▶ [Problem description] Which lines of the data below contain the string "width", with case taken into account? Return each such line in full.

## start

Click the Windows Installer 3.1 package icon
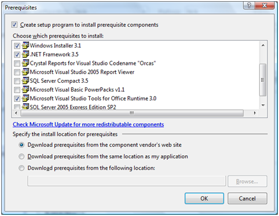[25, 45]
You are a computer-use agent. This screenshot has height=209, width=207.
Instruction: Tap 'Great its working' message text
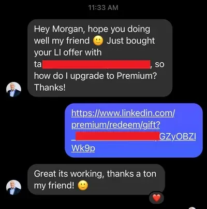click(x=69, y=174)
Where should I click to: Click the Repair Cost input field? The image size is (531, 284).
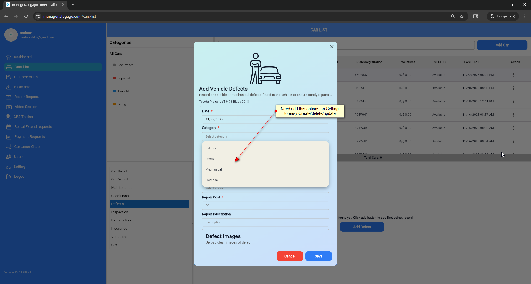pos(265,206)
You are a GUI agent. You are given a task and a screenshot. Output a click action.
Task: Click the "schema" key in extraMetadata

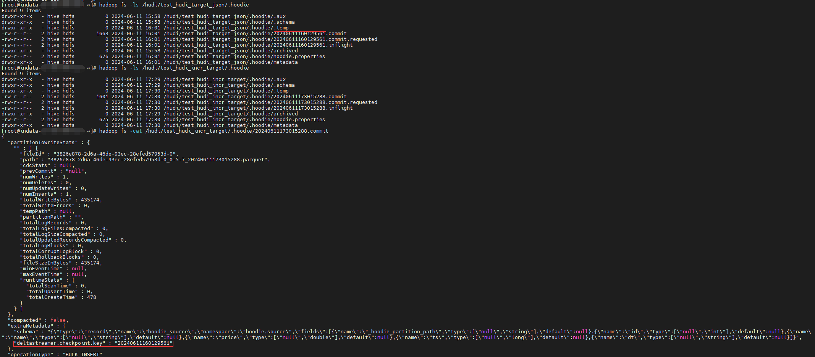26,332
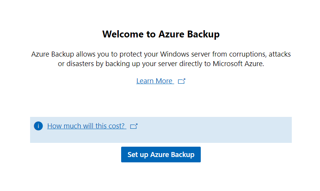Click the external icon after the cost link
Screen dimensions: 320x191
pyautogui.click(x=134, y=126)
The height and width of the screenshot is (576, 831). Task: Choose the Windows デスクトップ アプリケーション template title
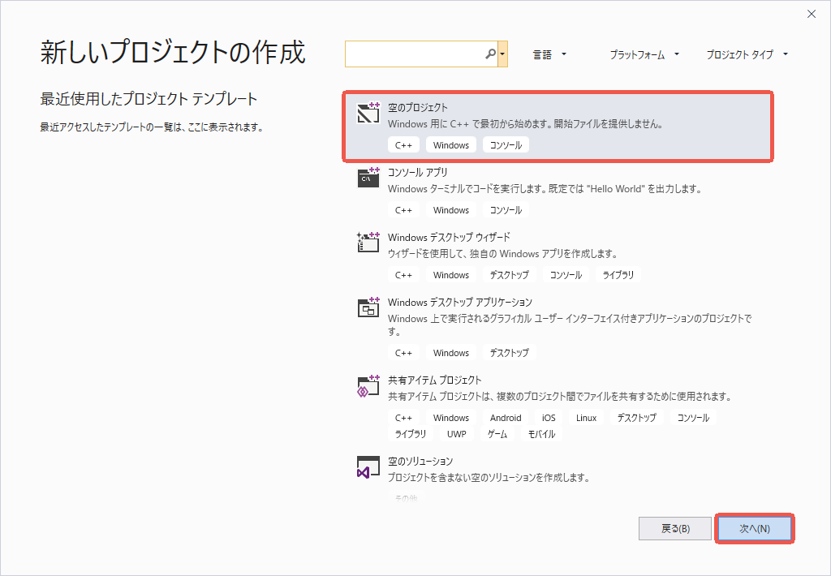coord(459,302)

## end

▶ [Answer to the exercise]
You are a computer-use agent. This screenshot has height=209, width=207.
The height and width of the screenshot is (576, 831). Task: Choose the Windows デスクトップ アプリケーション template title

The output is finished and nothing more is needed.